» DATA SUPPLIED:
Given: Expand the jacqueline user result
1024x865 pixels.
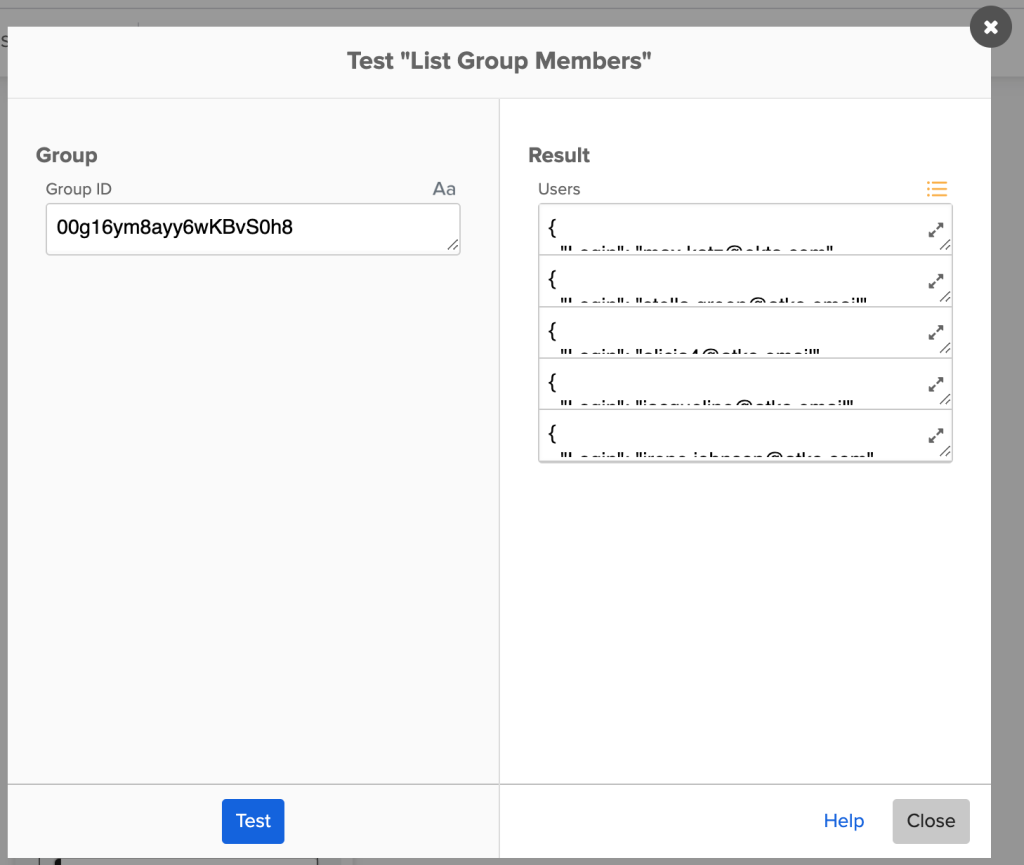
--
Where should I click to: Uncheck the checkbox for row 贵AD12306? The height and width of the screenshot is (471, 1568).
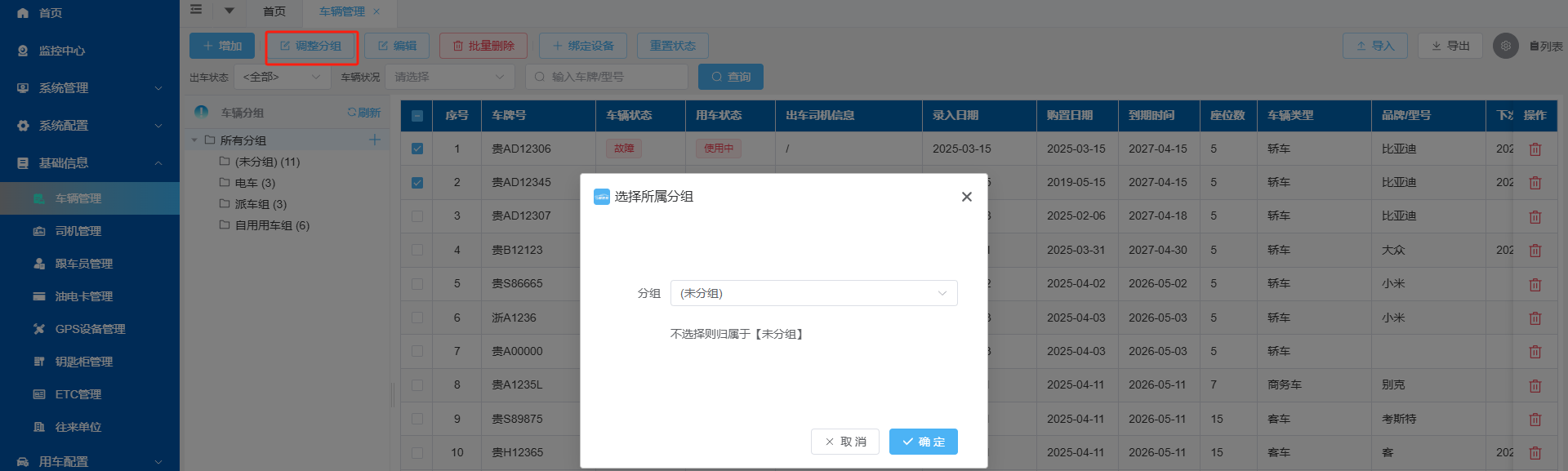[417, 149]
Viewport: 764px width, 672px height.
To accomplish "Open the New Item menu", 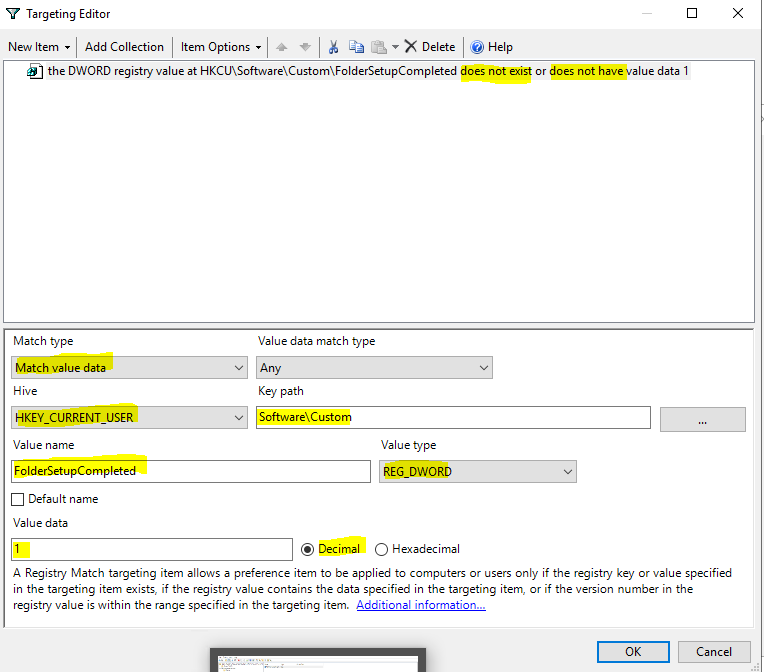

» TASK GOAL:
Both the line containing "Where should I" and the line containing "the New Item" above belong in the output, as do the lines between them. Print them exactly, without pictures.

» ANSWER BOX:
Where should I click to: Uncheck the checkbox for row 贵AD12306? The height and width of the screenshot is (471, 1568).
[417, 149]
Viewport: 764px width, 672px height.
To accomplish "Open the New Item menu", 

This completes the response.